Historical population
| Census | Pop. | Note | %± |
| 2000 | 491 |  | — |
| 2010 | 490 |  | −0.2% |
| 2020 | 465 |  | −5.1% |
U.S. Decennial Census 1850–1900 1910 1920 1930 1940 1950 1960 1970 1980 1990 2000 2010 2020

===2020 census===

Alice Acres CDP, Texas – Racial and ethnic composition Note: the US Census treats Hispanic/Latino as an ethnic category. This table excludes Latinos from the racial categories and assigns them to a separate category. Hispanics/Latinos may be of any race.
| Race / Ethnicity (NH = Non-Hispanic) | Pop 2000 | Pop 2010 | Pop 2020 | % 2000 | % 2010 | % 2020 |
|---|---|---|---|---|---|---|
| White alone (NH) | 25 | 24 | 35 | 5.09% | 4.90% | 7.53% |
| Black or African American alone (NH) | 0 | 1 | 4 | 0.00% | 0.20% | 0.86% |
| Native American or Alaska Native alone (NH) | 0 | 9 | 0 | 0.00% | 1.84% | 0.00% |
| Asian alone (NH) | 0 | 0 | 1 | 0.00% | 0.00% | 0.22% |
| Native Hawaiian or Pacific Islander alone (NH) | 0 | 0 | 0 | 0.00% | 0.00% | 0.00% |
| Other Race alone (NH) | 0 | 1 | 0 | 0.00% | 0.20% | 0.00% |
| Mixed race or Multiracial (NH) | 0 | 3 | 22 | 0.00% | 0.61% | 4.73% |
| Hispanic or Latino (any race) | 466 | 452 | 403 | 94.91% | 92.24% | 86.67% |
| Total | 491 | 490 | 465 | 100.00% | 100.00% | 100.00% |

As of the census of 2000, there were 491 people, 133 households, and 119 families residing in the CDP. The population density was 83.2 PD/sqmi. There were 141 housing units at an average density of 23.9/sq mi (9.2/km^{2}). The racial makeup of the CDP was 76.58% White, 0.41% Native American, 21.59% from other races, and 1.43% from two or more races. Hispanic or Latino of any race were 94.91% of the population.

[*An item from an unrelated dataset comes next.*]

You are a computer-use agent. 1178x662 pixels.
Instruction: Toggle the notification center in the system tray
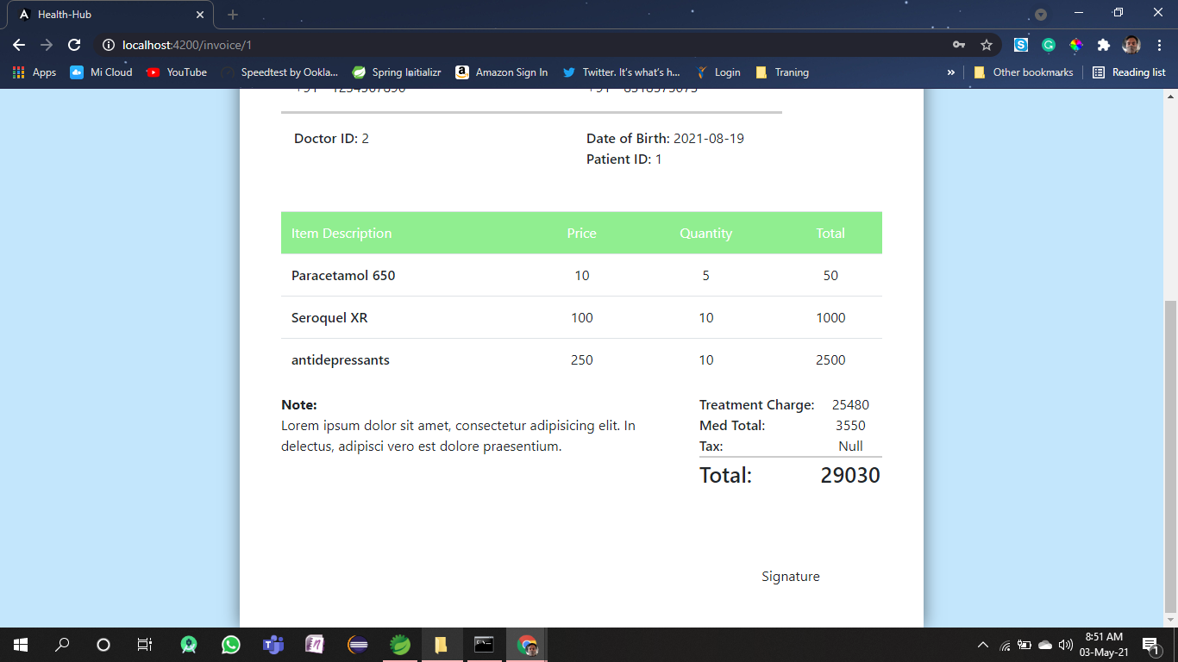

There were 133 households, out of which 62.4% had children under the age of 18 living with them, 71.4% were married couples living together, 11.3% had a female householder with no husband present, and 10.5% were non-families. 9.0% of all households were made up of individuals, and 1.5% had someone living alone who was 65 years of age or older. The average household size was 3.69 and the average family size was 3.93.

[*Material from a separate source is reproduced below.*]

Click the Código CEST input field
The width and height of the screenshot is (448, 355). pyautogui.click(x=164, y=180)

In the CDP, the population was spread out, with 39.5% under the age of 18, 10.6% from 18 to 24, 32.6% from 25 to 44, 13.4% from 45 to 64, and 3.9% who were 65 years of age or older. The median age was 25 years. For every 100 females, there were 111.6 males. For every 100 females age 18 and over, there were 104.8 males.

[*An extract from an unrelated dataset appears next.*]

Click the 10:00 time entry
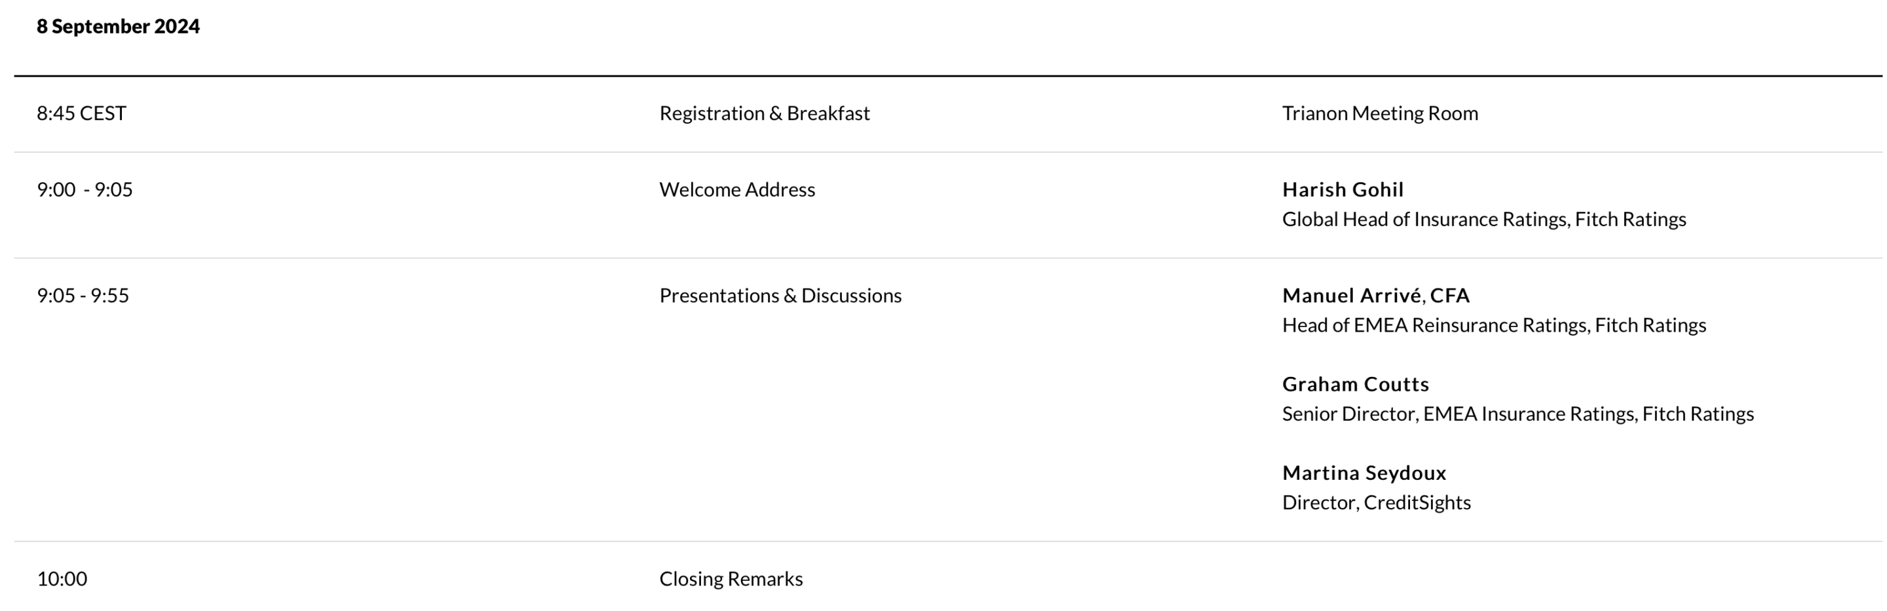 point(62,579)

The median income for a household in the CDP was $17,336, and the median income for a family was $17,204. Males had a median income of $17,361 versus $0 for females. The per capita income for the CDP was $8,579. About 26.8% of families and 27.3% of the population were below the poverty line, including 36.1% of those under age 18 and none of those age 65 or over.

==Education==
The community is served by the Alice Independent School District. The district operates Alice High School.